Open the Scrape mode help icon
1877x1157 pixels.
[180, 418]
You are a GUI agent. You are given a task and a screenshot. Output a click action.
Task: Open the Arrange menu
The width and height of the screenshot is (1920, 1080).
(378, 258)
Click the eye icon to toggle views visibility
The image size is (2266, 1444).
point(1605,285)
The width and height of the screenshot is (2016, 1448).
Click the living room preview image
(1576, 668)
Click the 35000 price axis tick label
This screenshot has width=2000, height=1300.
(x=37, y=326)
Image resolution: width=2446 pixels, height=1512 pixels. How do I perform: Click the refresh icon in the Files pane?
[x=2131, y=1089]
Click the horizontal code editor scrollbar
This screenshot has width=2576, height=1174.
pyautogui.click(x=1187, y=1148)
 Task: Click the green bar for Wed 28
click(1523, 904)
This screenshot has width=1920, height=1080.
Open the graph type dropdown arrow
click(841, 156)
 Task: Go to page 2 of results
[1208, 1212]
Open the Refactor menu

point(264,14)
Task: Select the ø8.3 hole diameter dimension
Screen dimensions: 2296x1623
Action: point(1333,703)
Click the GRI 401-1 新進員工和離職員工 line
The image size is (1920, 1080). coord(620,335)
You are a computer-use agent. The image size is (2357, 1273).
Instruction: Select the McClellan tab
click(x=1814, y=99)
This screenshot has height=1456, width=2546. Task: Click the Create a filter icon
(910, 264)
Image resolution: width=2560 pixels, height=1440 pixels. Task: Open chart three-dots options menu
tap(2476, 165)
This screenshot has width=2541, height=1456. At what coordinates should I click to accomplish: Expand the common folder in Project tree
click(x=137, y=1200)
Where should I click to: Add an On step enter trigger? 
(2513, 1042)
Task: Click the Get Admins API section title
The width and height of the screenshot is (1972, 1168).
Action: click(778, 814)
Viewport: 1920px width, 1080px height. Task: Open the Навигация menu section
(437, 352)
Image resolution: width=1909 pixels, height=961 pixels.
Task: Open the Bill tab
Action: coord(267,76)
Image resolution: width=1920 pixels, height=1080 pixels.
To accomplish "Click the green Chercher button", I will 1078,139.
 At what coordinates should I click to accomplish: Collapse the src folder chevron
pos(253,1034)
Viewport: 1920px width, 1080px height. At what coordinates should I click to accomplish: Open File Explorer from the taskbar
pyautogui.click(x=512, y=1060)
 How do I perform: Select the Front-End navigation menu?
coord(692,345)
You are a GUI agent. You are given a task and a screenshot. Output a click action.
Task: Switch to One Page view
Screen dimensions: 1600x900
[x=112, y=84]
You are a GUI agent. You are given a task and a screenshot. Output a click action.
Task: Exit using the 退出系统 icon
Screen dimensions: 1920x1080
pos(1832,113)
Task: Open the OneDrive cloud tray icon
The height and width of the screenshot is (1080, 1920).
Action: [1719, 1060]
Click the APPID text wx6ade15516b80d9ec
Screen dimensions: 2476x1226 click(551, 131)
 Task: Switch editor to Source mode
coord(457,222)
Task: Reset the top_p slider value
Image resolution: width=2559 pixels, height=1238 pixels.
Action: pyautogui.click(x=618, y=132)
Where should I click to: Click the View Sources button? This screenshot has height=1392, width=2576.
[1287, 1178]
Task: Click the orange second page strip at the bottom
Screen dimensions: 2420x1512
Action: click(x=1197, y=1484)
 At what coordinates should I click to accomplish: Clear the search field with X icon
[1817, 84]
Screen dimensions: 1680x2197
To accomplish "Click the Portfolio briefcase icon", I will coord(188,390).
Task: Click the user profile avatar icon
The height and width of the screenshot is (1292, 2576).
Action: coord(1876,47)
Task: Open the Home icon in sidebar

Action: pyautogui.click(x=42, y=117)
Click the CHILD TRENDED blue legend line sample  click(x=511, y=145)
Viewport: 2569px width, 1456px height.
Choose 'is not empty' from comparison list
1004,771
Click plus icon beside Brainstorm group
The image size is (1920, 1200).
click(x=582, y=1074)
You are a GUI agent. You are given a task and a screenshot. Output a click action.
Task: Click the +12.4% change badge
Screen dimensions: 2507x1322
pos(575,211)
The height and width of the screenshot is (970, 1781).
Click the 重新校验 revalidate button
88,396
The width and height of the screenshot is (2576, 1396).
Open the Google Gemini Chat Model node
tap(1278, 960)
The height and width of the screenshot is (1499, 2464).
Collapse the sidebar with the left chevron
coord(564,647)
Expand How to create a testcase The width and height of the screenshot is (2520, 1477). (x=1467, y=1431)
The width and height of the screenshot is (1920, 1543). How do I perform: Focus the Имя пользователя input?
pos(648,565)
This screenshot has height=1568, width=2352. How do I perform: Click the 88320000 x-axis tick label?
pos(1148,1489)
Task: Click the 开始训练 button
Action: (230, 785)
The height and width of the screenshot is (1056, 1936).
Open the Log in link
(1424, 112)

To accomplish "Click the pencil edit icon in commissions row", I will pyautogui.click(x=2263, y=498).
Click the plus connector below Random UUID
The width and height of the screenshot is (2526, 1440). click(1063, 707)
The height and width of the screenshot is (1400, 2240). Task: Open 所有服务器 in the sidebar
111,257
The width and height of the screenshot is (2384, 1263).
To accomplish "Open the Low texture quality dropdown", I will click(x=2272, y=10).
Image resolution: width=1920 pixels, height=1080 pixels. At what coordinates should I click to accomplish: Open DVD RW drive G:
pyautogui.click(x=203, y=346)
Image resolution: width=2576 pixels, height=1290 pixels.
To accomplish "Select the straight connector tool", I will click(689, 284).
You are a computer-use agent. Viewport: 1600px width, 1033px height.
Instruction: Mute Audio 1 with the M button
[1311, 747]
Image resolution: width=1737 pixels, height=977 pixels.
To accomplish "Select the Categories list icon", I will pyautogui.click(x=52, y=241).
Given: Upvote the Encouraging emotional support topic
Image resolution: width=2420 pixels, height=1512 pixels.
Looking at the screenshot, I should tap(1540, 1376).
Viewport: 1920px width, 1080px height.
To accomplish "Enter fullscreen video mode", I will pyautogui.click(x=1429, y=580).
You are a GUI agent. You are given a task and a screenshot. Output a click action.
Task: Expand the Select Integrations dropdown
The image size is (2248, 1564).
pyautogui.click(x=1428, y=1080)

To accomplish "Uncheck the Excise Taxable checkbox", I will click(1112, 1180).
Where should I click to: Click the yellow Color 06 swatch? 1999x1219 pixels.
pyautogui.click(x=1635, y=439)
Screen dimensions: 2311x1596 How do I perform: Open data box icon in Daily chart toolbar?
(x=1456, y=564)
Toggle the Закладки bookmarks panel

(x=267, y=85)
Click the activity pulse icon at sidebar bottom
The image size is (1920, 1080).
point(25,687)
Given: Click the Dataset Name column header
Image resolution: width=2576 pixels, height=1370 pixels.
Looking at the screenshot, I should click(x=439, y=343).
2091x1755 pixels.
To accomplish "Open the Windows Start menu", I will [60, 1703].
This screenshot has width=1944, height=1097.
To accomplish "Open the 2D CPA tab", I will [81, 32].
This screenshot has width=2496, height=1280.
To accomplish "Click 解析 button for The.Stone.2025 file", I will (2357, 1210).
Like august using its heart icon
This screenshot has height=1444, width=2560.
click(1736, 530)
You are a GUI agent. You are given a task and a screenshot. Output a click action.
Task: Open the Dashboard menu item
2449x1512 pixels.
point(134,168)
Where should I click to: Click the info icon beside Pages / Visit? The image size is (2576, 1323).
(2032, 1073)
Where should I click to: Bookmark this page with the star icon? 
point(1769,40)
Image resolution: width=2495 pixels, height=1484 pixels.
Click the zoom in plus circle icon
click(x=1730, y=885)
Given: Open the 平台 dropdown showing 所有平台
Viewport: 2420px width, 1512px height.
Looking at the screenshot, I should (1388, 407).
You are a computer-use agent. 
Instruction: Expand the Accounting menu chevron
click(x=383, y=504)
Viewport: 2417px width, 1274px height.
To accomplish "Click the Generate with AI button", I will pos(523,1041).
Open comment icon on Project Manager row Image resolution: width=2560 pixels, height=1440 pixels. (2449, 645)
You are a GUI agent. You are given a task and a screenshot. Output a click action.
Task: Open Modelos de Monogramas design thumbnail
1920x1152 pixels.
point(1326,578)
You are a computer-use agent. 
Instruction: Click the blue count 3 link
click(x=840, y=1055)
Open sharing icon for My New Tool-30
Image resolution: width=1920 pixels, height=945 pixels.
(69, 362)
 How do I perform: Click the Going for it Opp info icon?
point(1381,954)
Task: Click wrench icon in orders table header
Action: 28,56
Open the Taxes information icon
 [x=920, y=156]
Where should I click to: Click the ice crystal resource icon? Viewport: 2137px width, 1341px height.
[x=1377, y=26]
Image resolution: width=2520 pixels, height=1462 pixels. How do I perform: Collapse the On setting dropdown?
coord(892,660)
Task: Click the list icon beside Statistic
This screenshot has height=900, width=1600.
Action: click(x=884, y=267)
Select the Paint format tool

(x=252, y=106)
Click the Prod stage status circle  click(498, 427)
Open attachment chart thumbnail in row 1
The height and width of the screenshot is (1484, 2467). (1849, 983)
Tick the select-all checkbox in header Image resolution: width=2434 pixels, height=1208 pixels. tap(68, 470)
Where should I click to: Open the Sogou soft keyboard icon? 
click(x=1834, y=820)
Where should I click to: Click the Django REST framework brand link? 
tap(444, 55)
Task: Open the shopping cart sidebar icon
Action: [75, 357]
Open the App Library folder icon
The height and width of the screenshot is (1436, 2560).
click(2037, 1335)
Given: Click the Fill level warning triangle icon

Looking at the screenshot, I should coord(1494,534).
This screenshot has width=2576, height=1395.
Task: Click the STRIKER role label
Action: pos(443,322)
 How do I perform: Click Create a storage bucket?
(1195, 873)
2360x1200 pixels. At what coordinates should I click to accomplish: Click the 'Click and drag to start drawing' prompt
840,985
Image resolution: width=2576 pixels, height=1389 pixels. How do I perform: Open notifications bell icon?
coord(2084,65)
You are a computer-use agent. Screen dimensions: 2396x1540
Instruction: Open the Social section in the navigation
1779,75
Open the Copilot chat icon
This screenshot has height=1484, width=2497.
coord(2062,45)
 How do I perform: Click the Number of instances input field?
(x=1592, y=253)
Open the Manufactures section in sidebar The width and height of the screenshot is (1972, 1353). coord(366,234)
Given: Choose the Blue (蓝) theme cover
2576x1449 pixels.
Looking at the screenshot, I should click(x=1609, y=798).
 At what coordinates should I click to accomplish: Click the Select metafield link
━━━━━━━━━━━━━━━━
▶ EXERCISE PROMPT:
Exactly as written, please reproduce the lines from the first line of the data to the line containing "The width and height of the screenshot is (2016, 1448).", inclusive, and nothing else.

▶ RESPONSE TO THE EXERCISE:
Open the Scrape mode help icon
1877x1157 pixels.
[180, 418]
You are a GUI agent. You are given a task and a screenshot. Output a click action.
Task: Open the Arrange menu
The width and height of the screenshot is (1920, 1080).
(378, 258)
Click the eye icon to toggle views visibility
The image size is (2266, 1444).
point(1605,285)
The width and height of the screenshot is (2016, 1448).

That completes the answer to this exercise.